Maisie’s thoughts mirrored my own when she first learnt about the extent of her injuries. I couldn’t grasp the idea of waking up one day to find parts of my face gone but sadly this was Maisie’s reality. And to say her accident was life changing is an understatement, especially when she decides to go through with surgery for a partial face transplant…. This story really does take readers on an honest and emotional journey which goes beyond the meaning of beauty.
Faceless was a great story; it was unlike anything I’d ever read before which made it all the more engaging to read. Maisie’s injuries were really hard to read about, but the way the transplant worked was very interesting. Face transplants are extremely rare and so it was insightful being able to go into the science behind the surgery. It also shed a lot of light on what happens post surgery, such as all the medication Maisie would have to take for the rest of her life.

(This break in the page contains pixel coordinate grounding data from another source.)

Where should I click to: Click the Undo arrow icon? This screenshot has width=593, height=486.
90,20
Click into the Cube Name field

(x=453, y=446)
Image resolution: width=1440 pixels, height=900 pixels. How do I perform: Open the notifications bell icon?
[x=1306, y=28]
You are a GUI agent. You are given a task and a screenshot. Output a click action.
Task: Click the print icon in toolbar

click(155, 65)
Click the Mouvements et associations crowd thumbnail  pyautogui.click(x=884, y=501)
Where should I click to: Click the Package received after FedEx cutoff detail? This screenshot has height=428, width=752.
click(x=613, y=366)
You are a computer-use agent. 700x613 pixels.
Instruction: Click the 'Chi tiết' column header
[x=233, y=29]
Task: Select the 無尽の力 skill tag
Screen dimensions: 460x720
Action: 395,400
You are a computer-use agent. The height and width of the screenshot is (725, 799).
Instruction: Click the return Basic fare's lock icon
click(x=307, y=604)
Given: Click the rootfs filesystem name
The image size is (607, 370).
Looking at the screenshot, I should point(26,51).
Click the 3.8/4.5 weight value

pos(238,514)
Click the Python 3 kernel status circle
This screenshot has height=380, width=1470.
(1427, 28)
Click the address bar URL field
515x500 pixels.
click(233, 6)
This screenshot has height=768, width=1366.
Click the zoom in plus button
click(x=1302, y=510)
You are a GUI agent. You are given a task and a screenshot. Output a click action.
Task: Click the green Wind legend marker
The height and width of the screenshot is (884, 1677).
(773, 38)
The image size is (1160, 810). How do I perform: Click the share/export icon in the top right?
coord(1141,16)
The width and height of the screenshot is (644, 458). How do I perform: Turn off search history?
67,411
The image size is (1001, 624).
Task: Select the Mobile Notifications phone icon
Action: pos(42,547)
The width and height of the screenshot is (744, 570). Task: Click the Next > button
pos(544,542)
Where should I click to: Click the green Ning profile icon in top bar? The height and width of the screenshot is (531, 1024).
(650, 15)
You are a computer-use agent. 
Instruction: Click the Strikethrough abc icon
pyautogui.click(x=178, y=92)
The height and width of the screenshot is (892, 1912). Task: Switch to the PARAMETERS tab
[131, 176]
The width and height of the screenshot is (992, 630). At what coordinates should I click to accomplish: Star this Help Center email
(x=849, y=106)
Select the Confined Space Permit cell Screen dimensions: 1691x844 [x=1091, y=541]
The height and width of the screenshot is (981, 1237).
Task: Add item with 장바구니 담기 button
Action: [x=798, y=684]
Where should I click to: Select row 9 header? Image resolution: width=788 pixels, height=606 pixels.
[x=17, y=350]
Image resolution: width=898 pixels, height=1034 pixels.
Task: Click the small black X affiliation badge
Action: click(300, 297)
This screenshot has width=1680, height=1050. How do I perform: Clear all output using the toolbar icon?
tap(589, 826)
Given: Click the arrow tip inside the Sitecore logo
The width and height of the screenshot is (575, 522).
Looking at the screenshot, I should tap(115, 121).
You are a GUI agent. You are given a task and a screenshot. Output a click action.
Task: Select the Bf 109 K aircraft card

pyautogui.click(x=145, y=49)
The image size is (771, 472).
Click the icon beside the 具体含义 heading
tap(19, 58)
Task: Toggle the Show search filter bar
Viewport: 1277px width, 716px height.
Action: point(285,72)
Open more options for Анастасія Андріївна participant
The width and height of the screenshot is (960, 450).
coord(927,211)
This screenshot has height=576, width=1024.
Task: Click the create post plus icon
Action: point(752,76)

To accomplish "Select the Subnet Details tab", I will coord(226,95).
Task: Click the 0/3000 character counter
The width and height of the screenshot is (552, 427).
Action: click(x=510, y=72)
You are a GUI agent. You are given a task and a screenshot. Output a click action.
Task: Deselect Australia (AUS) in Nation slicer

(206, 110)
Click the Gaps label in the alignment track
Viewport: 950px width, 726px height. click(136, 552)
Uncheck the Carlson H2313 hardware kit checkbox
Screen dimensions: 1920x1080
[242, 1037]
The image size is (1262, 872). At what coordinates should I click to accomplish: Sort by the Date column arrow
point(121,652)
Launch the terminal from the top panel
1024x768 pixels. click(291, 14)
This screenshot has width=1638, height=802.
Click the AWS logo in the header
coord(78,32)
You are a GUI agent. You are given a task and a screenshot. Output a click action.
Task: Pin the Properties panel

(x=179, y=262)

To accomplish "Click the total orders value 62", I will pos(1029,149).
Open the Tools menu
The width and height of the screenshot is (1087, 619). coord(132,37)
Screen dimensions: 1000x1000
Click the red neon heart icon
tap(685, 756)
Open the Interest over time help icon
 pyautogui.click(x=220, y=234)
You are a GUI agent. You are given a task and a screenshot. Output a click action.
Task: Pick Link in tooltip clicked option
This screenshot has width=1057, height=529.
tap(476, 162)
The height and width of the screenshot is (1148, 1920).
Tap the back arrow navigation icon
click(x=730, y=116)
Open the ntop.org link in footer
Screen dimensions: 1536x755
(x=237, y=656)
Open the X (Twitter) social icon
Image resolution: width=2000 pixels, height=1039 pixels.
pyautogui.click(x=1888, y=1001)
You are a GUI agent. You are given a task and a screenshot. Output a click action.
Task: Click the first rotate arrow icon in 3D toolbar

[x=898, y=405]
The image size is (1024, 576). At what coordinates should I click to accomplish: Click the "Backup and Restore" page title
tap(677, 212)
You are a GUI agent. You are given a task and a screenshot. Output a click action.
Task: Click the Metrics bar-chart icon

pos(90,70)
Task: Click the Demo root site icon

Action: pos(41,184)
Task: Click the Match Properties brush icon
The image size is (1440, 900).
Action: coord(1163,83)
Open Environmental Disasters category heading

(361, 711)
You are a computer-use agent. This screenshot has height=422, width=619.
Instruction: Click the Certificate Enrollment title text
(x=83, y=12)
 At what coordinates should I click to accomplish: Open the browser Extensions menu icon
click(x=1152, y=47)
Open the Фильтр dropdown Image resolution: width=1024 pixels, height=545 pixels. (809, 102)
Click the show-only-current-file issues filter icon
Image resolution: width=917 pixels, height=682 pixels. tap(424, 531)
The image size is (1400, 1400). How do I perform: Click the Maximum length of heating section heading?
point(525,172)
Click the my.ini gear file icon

But Maisie’s a teenage girl, not some science phenomenon and the author did a great job in providing a true portrayal of her experience. Being a senior in high school, there’s no doubt that Maisie was worried about her looks. We all know that being beautiful is more than just having a ‘pretty’ face but at the same time, it’s hard to ignore and get away from the fact that society puts a lot of importance on the way we look. Society is superficial and looking different is what a lot of us are afraid of, and so I’m glad that Sheinmel didn’t run away from this by trying to make Maisie overly profound from the get go.
But there are a lot of other things that Sheinmel goes into which really shows the impact of going through with a face transplant… Like how Maisie can’t take the idea of people looking at her and seeing the ghost of someone they used to know; it hurts her that her loved ones won’t ever be able to see the girl they’d grown up loving. And then there’s also the donor of Maisie’s transplants. Maisie is plagued by guilt and is haunted by her donor’s death; she just can’t drive this girl from her thoughts. So the story really does go deep but it truly is engrossing and enjoyable to read.
So I would definitely recommend Faceless. I really love that Maisie’s account had been stripped back; all thoughts and feelings were so raw and honest that it’s hard to imagine Sheinmel herself hadn’t undergone a face transplant. It’s clear that she’s put so much into this novel to make it as realistic and absorbing as possible. I’ll definitely be reading more of her novels in the future!
P.S I love the cover of this book! The illustration perfectly conveys what the story is about.